There are two main surgical techniques for carotid endarterectomy: the classical/conventional method and the eversion method.

Classical/Conventional Method

The surgeon makes an incision alongside the medial aspect of the sternocleidomastoid muscle, cutting through fat, the platysma muscle, and eventually reaching the carotid sheath. After carefully removing part of the sheath, the carotid arteries are exposed. The internal carotid artery is clamped down to temporarily stop blood flow. The surgeon will open a long the length of the internal carotid artery, as much needed to find the plaque. Before removing the plaque, the clamps are taken off the artery, and a flexible tube is placed to shunt blood around the endarterectomy site. After the blockage is removed, the artery is sewn closed with a patch that will widen the vessel. There are different options for patches, including the patient’s vein, bovine patch, or artificial patch (Dacron). After the patch is sewn on, it is important to confirm satisfactory blood flow with ultrasound Doppler or angiography.

Eversion Method

With the eversion method, the internal carotid artery is cut obliquely at the base where it originates from the bifurcation of the common carotid artery. It is shortened and partially everted. The plaque is divided and removed. Sutures then close the artery. The benefits of this include no need for patch closure, the operation time and carotid clamping time is also reduced.

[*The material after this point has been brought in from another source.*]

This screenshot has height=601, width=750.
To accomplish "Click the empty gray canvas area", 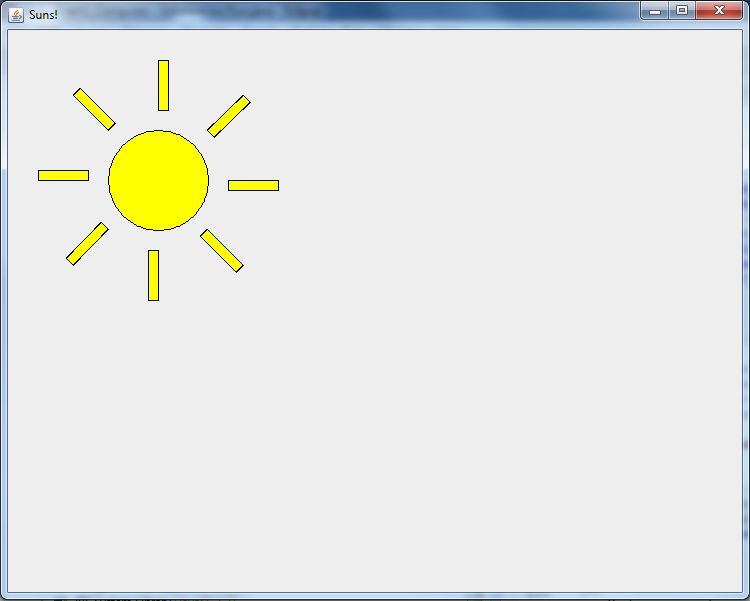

Carotid endarterectomy risks

Risks of anesthesia are:

  • Allergic reactions to medicines
  • Breathing problems

Risks of carotid surgery are:

  • Blood clots or bleeding in the brain
  • Brain damage
  • Heart attack
  • More blockage of the carotid artery over time
  • Seizures
  • Stroke
  • Swelling near your airway (the tube you breathe through)
  • Infection

Carotid endarterectomy complications

Complications during and after carotid endarterectomy surgery are dependent on various factors, such as surgeon skill and technique, patient’s risk factors, management before or after surgery.

Complications of carotid endarterectomy include:

Major complications

  • Myocardial Infarction
  • Hyperperfusion syndrome
  • Nerve Injury, particularly the cranial nerves; hypoglossal, vagus, glossopharyngeal, trigeminal, and facial nerves
  • Perioperative stroke
  • Death

Minor complications

  • Restenosis
  • Transient ischemic attack
  • Bleeding
  • Cervical hematoma
  • Infection

Carotid endarterectomy recovery

You can expect to stay in the hospital for about 1 to 3 days, including 1 day in the Intensive Care Unit (ICU). During that time in the hospital, you will need to lie flat and not move your head too much. You may have a drain in your neck that goes into your incision. It will drain fluid that builds up in the area. It will be removed within a day.

You may find that your neck aches, and this may last for up to 2 weeks. Try to avoid physically demanding activities for about 1 week. It may take as long as 2 weeks before you are totally healed.

Life after carotid endarterectomy

After a carotid endarterectomy, you should limit the fat and cholesterol in your diet. Your doctor may want you to start an exercise program. Other lifestyle changes include quitting smoking, limiting how much alcohol you drink, and controlling your blood pressure and cholesterol levels.